**EXERCISE AIM**: Leaving out any pictures, print the entries that follow exactly as they stand.

[INFORMATION PROVIDED — start]

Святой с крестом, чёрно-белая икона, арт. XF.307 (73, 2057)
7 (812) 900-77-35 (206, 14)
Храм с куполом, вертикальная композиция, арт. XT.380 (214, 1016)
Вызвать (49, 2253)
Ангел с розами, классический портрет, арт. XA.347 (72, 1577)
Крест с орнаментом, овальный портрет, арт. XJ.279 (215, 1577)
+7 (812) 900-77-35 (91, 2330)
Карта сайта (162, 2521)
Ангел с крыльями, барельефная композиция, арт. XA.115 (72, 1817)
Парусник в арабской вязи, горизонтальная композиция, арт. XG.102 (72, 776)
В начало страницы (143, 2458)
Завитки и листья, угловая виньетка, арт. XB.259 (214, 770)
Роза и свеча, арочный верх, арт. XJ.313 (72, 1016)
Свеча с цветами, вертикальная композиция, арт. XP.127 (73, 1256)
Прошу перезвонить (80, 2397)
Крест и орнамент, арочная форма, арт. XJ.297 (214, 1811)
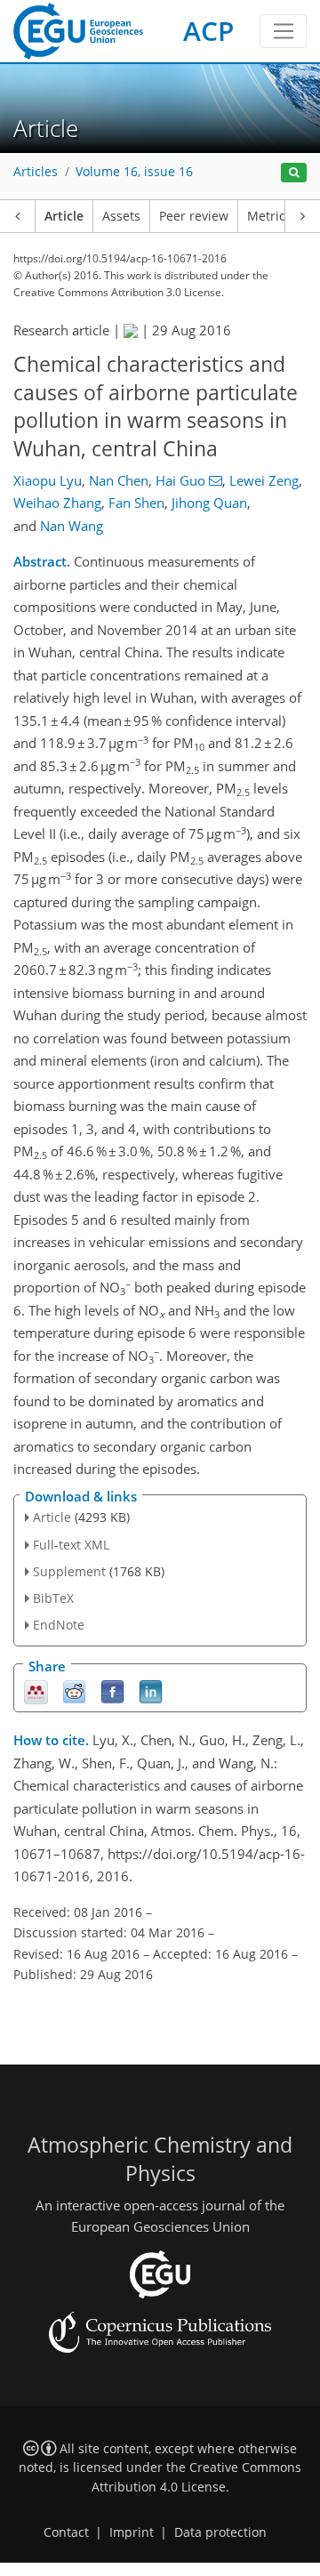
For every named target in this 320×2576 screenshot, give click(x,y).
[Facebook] (112, 1690)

[INFORMATION PROVIDED — finish]

**SOLUTION TO THIS PROBLEM**:
Святой с крестом, чёрно-белая икона, арт. XF.307 (73, 2057)
7 (812) 900-77-35 (206, 14)
Храм с куполом, вертикальная композиция, арт. XT.380 (214, 1016)
Вызвать (49, 2253)
Ангел с розами, классический портрет, арт. XA.347 (72, 1577)
Крест с орнаментом, овальный портрет, арт. XJ.279 (215, 1577)
+7 (812) 900-77-35 (91, 2330)
Карта сайта (162, 2521)
Ангел с крыльями, барельефная композиция, арт. XA.115 (72, 1817)
Парусник в арабской вязи, горизонтальная композиция, арт. XG.102 (72, 776)
В начало страницы (143, 2458)
Завитки и листья, угловая виньетка, арт. XB.259 (214, 770)
Роза и свеча, арочный верх, арт. XJ.313 (72, 1016)
Свеча с цветами, вертикальная композиция, арт. XP.127 (73, 1256)
Прошу перезвонить (80, 2397)
Крест и орнамент, арочная форма, арт. XJ.297 (214, 1811)
For every named target in this 320×2576 screenshot, give click(x,y).
[Facebook] (112, 1690)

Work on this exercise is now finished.